5. If you let pip install Julia, you may need to run the command

   export PATH=$PATH:$HOME/.julia/julia-903644385b/bin
   

1. Segmentation faults

   This sometimes corresponds to the error message

   SystemError: initialization of _heapq did not return an extension module.
   

   The underlying software that runs the package compiles itself for one version of Python at a time. For example, if you install the package using Python 2.7 and then use Python 3.6 you will get a segmentation fault.

   If switching between versions of Python is your problem, there is a simple solution. Each time you switch version of Python first run

   whereis python
   whereis python3
   

   or

   which python
   which python3
   

   to find the absolute path to the version of Python you plan to use. Then run the following commands in Julia

   ENV["PYTHON"] = path_to_python_binary
   Pkg.build("PyCall")
   exit()
   

   This should resolve the issue.

2. On linux, after installation "Julia" cannot be found.

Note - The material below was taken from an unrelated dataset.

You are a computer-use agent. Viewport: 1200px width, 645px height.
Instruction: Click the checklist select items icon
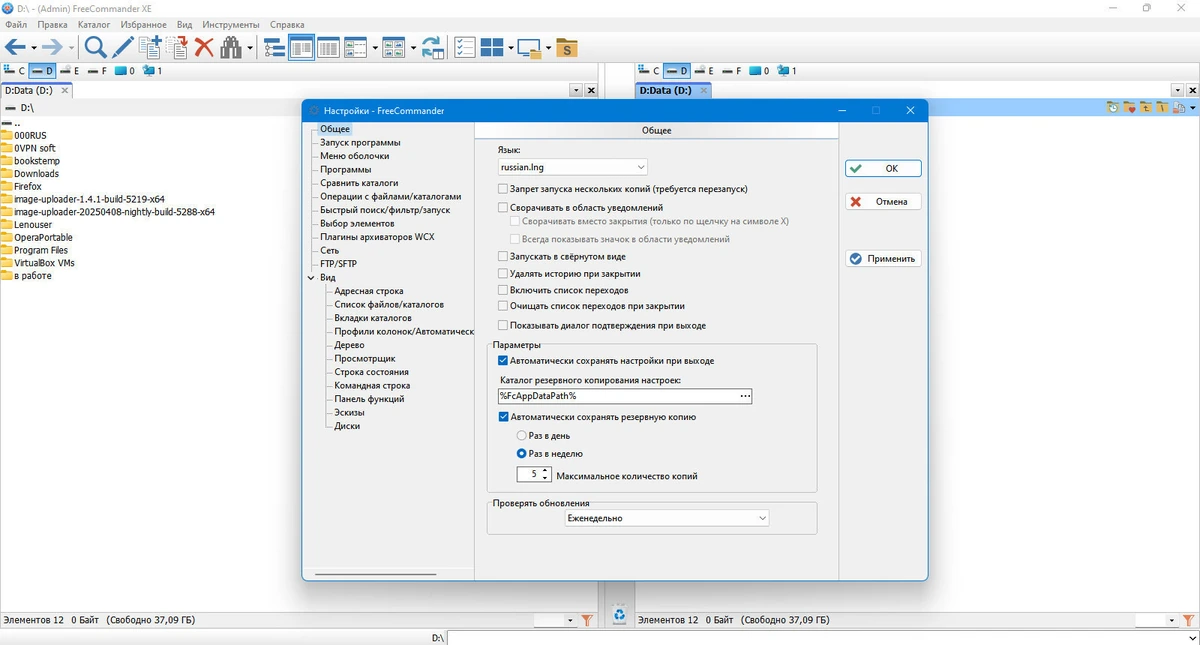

   You may need to run the command

   export PATH=$PATH:$HOME/.julia/julia-903644385b/bin
   

GLRMs form a low rank model for tabular data A with m rows and n columns, which can be input as an array or any array-like object (for example, a data frame). The desired model is specified by choosing a rank k for the model, an array of loss functions losses, and two regularizers, rx and ry. The data is modeled as X'*Y, where X is a kxm matrix and Y is a kxn matrix. X and Y are found by solving the optimization problem

minimize sum_{(i,j) in obs} losses[j]((X'*Y)[i,j], A[i,j]) + sum_i rx(X[:,i]) + sum_j ry(Y[:,j])

The basic type used by LowRankModels.jl is the GLRM. To form a GLRM, the user specifies

• the data A
• the array of loss functions losses
• the regularizers rx and ry
• the rank k

Losses and regularizers must be of type Loss and Regularizer, respectively, and may be chosen from a list of supported losses and regularizers, which include

Losses:

• quadratic loss QuadLoss
• hinge loss HingeLoss
• logistic loss LogisticLoss
• poisson loss PoissonLoss (not yet implemented)
• weighted hinge loss WeightedHingeLoss
• l1 loss L1Loss
• ordinal hinge loss OrdinalHingeLoss
• periodic loss PeriodicLoss
• multinomial categorical loss MultinomialLoss
• multinomial ordinal (aka ordered logit) loss MultinomialOrdinalLoss

Regularizers:

• quadratic regularization QuadReg
• constrained squared euclidean norm QuadConstraint
• l1 regularization OneReg
• no regularization ZeroReg
• nonnegative constraint NonNegConstraint (eg, for nonnegative matrix factorization)
• 1-sparse constraint OneSparseConstraint (eg, for orthogonal NNMF)
• unit 1-sparse constraint UnitOneSparseConstraint (eg, for k-means)
• simplex constraint SimplexConstraint
• l1 regularization, combined with nonnegative constraint NonNegOneReg
• fix features at values y0 FixedLatentFeaturesConstraint(y0)

Each of these losses and regularizers can be scaled (for example, to increase the importance of the loss relative to the regularizer) by having arguments like QuadLoss(scale=1.0) in class initializations.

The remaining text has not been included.